▶ **WHAT YOU SHOULD DO**
Reproduce exactly the lines of the items below, from the line containing "Open the Help icon in top bar" through the final line of the items, both included. Omit the pictures from your answer.

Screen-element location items
○ ○ ○

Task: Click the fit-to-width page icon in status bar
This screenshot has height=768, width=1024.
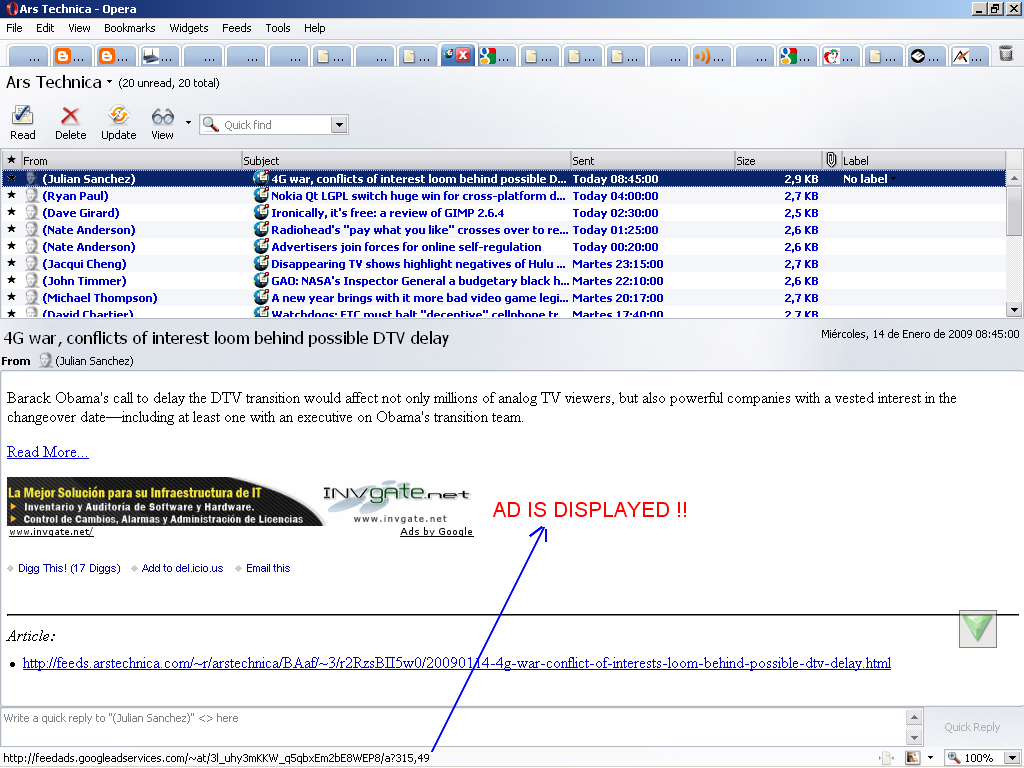Action: coord(886,758)
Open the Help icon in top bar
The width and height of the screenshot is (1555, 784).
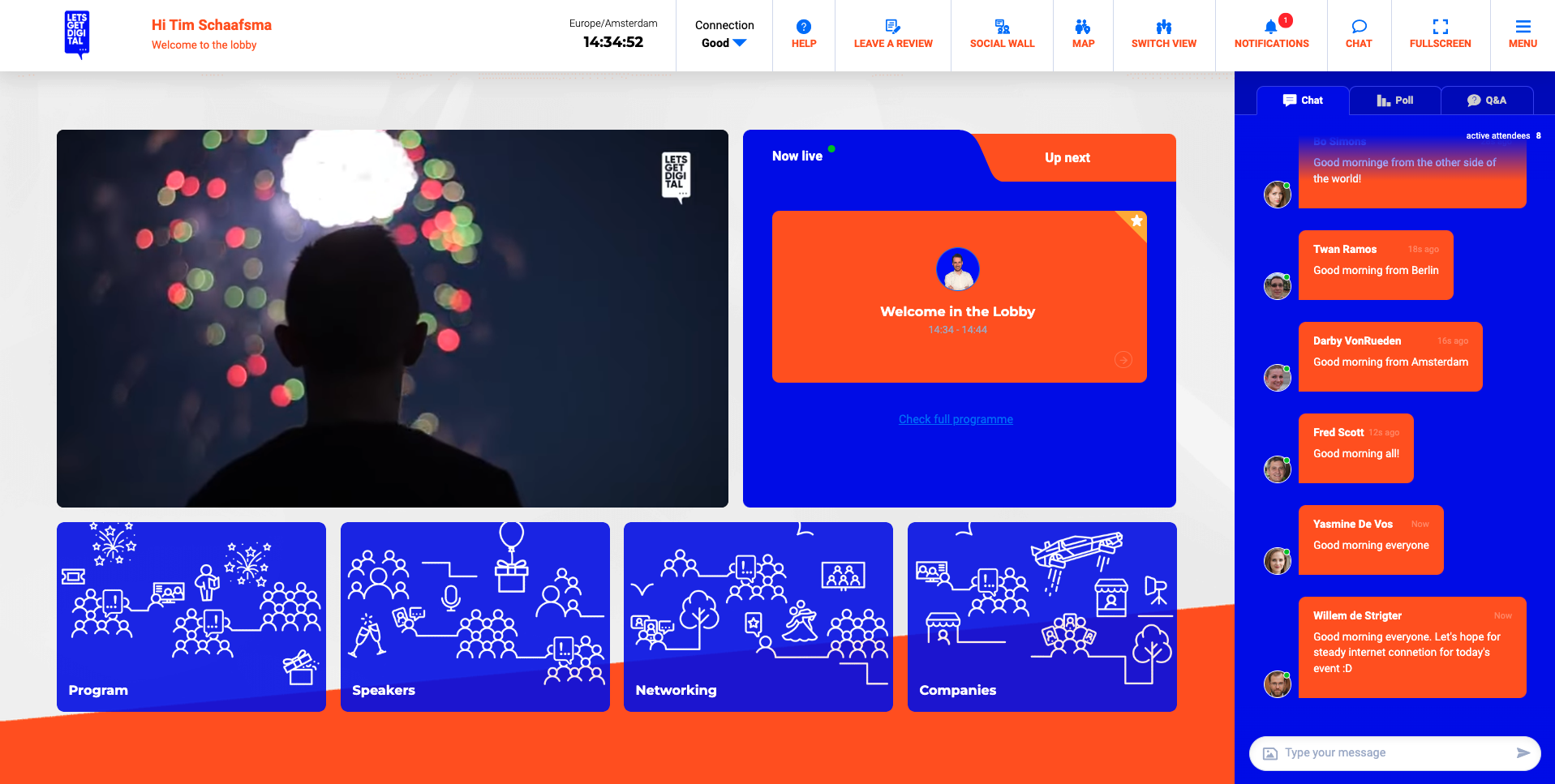click(x=803, y=27)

○ ○ ○

▶ **CORRECT RESULT**
Open the Help icon in top bar
The width and height of the screenshot is (1555, 784).
click(x=803, y=27)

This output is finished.